Task> Format the items from the line containing "You are a computer-use" up to and including the line containing "pyautogui.click(x=893, y=230)" as a two-column CSV with the columns text and answer. Give one row per item, put each value in a single quoted field with line breaks replaced by spaces, and omit the pictures.

(Records taken from a collection)
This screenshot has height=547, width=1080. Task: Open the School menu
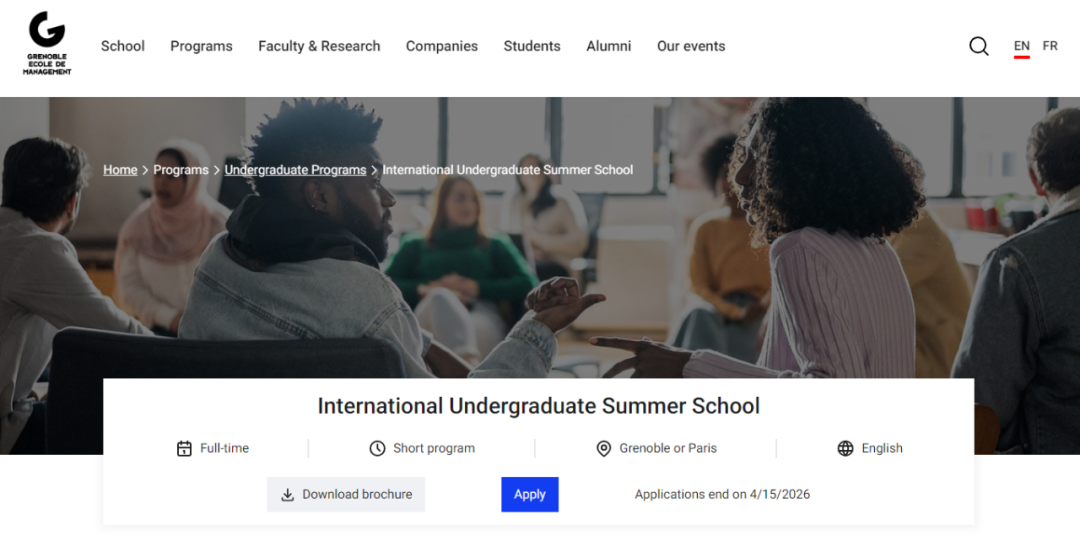pos(123,46)
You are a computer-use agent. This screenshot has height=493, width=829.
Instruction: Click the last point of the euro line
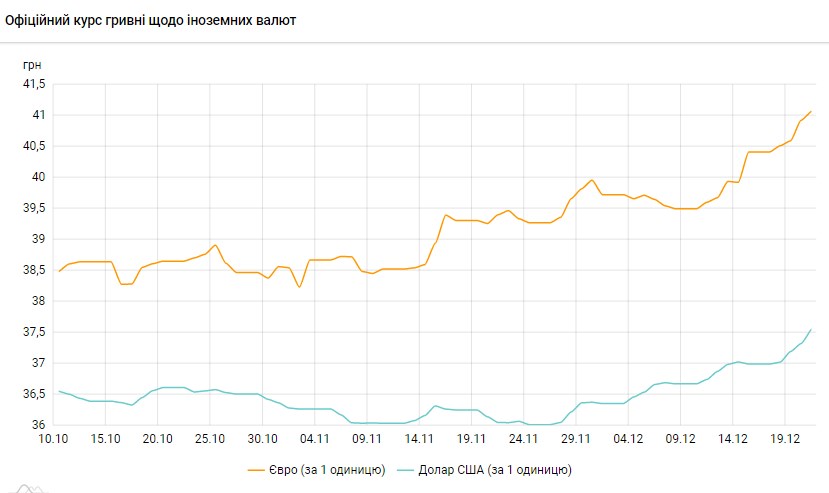pos(811,111)
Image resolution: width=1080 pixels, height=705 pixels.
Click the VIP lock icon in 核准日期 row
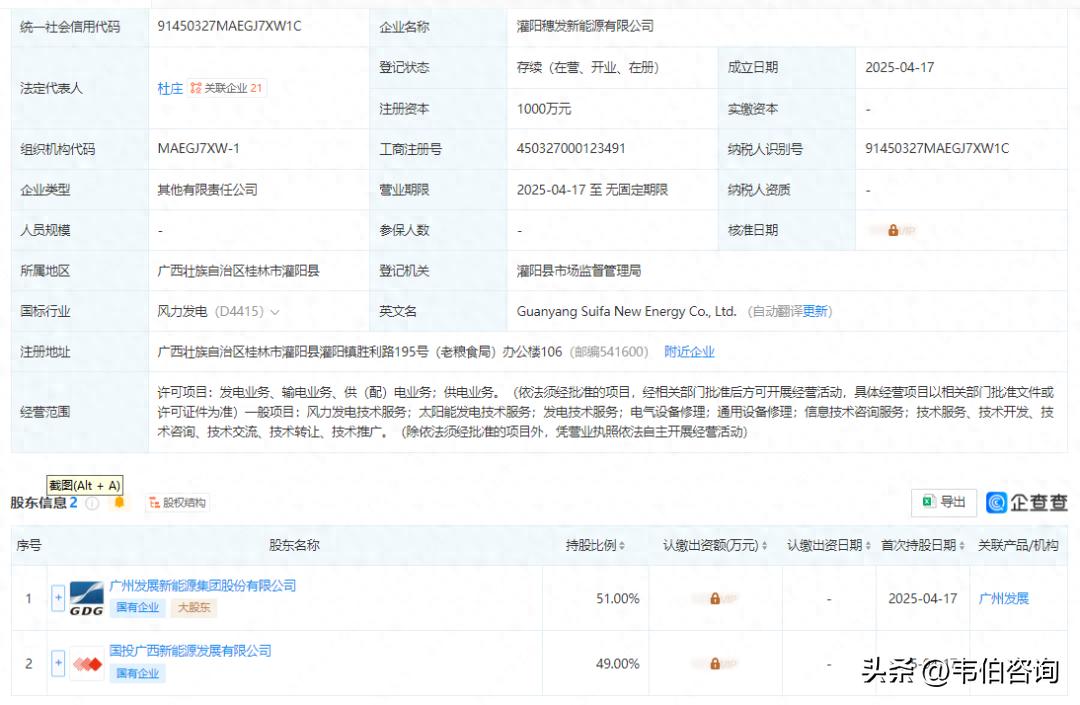pyautogui.click(x=893, y=230)
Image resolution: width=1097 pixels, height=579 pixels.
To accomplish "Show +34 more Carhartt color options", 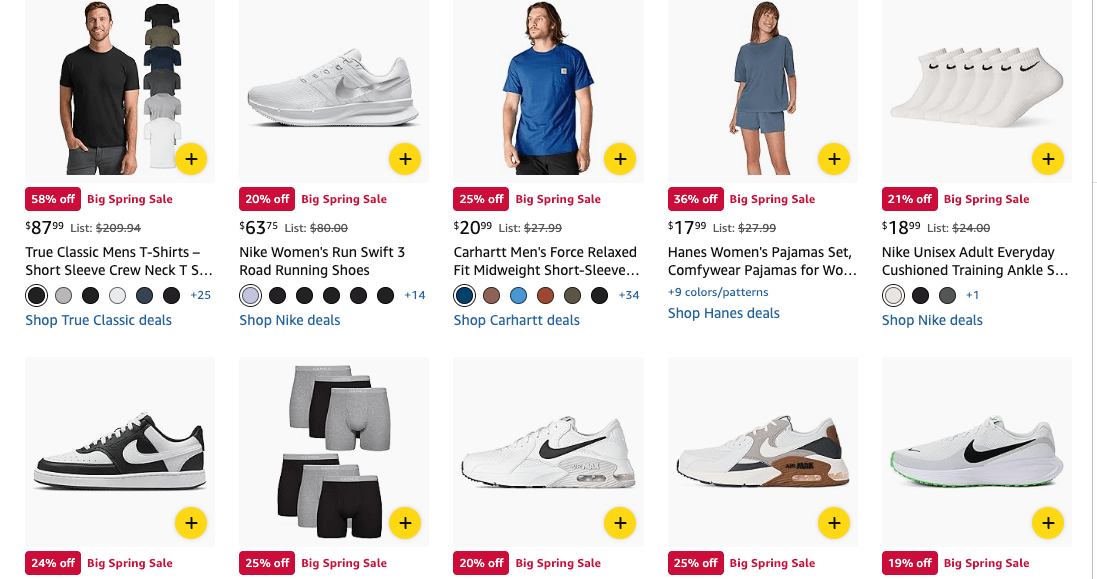I will pos(628,295).
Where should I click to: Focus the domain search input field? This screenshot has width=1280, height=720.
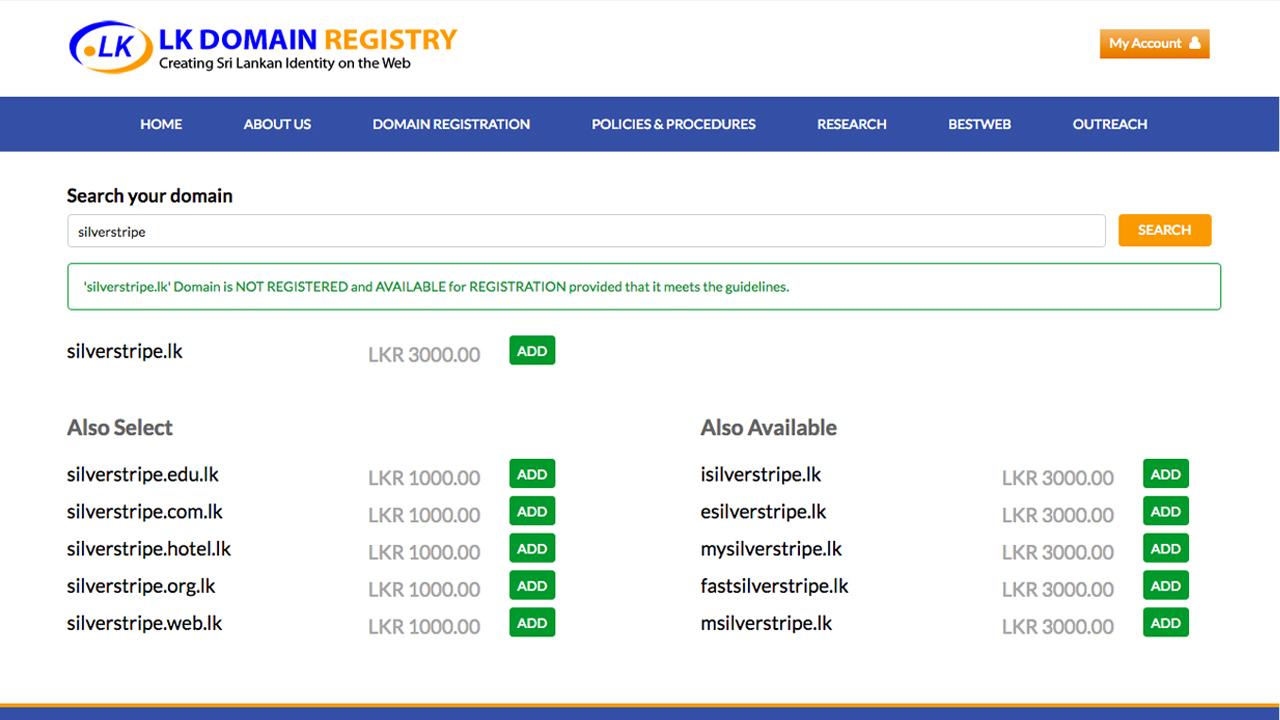(585, 231)
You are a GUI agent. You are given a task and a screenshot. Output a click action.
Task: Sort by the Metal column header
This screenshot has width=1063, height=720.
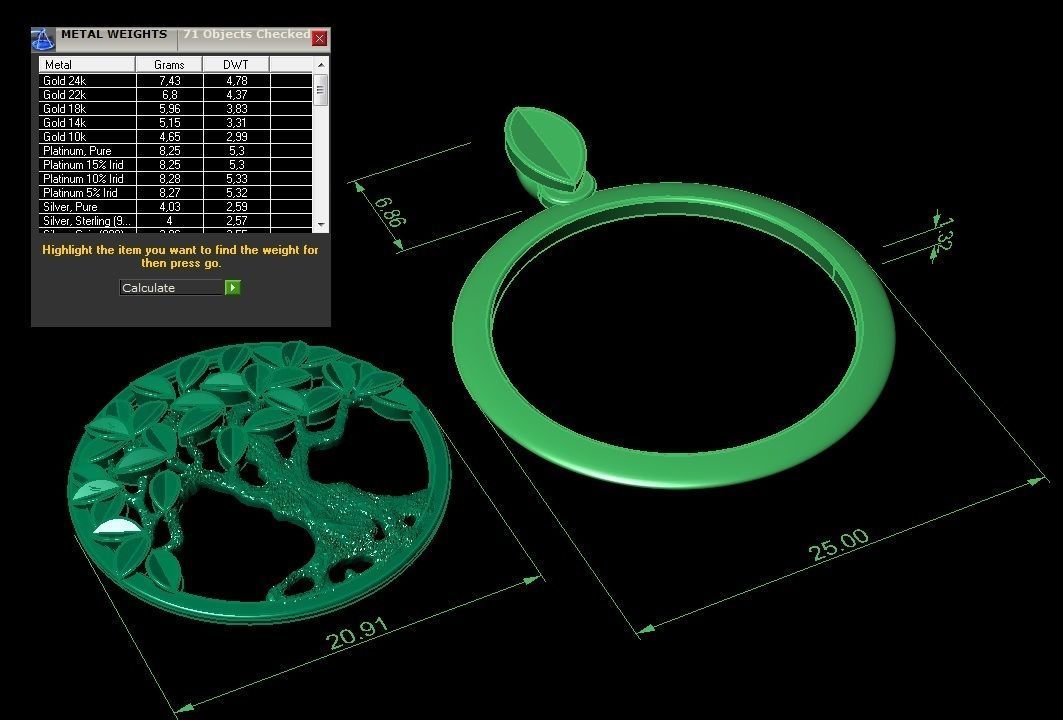[87, 65]
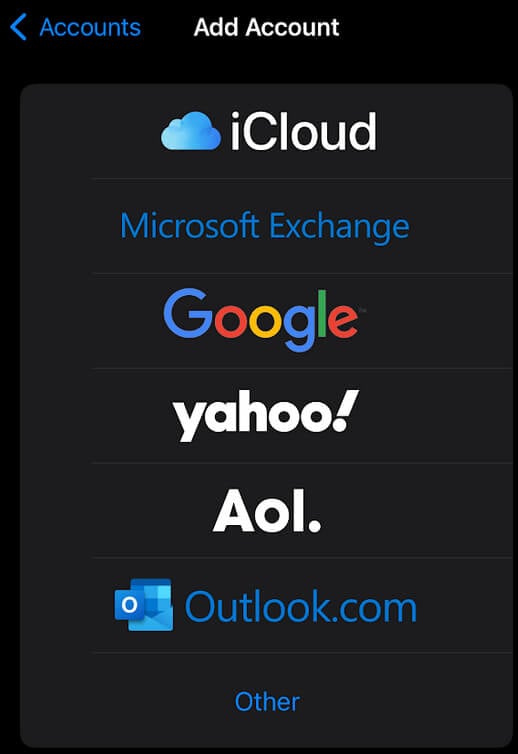Select Microsoft Exchange account type
This screenshot has width=518, height=754.
click(266, 226)
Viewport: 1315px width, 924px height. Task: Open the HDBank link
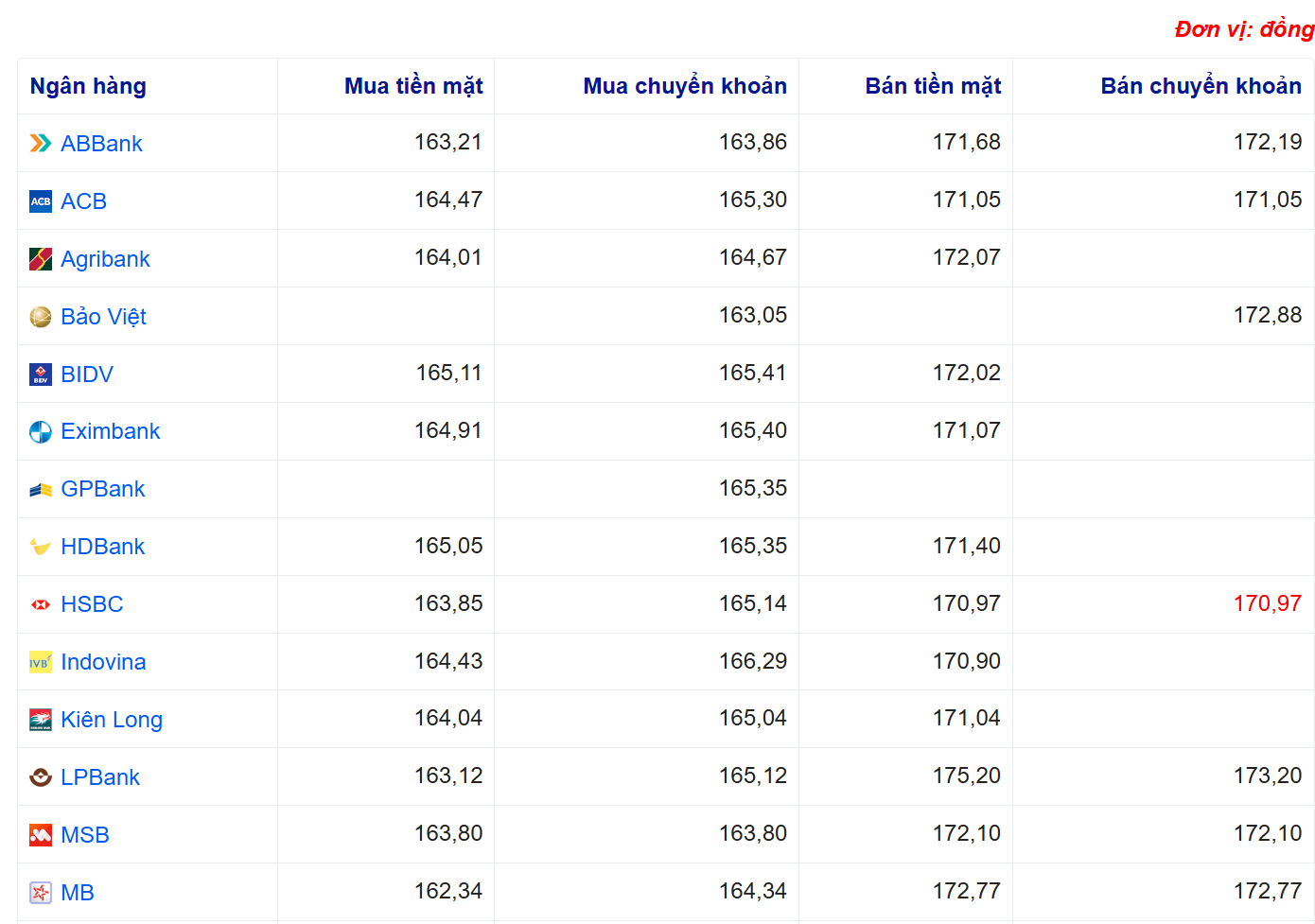[102, 547]
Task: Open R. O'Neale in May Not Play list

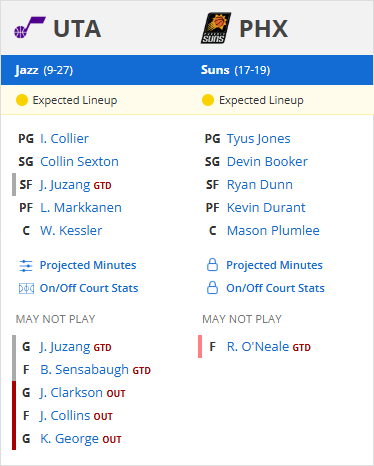Action: pyautogui.click(x=269, y=347)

Full answer>
text,answer
"You are a computer-use agent. This screenshot has height=493, width=829. Instruction: Click the last point of the euro line","pos(811,111)"
"Image resolution: width=1080 pixels, height=705 pixels. Click the VIP lock icon in 核准日期 row","pyautogui.click(x=893, y=230)"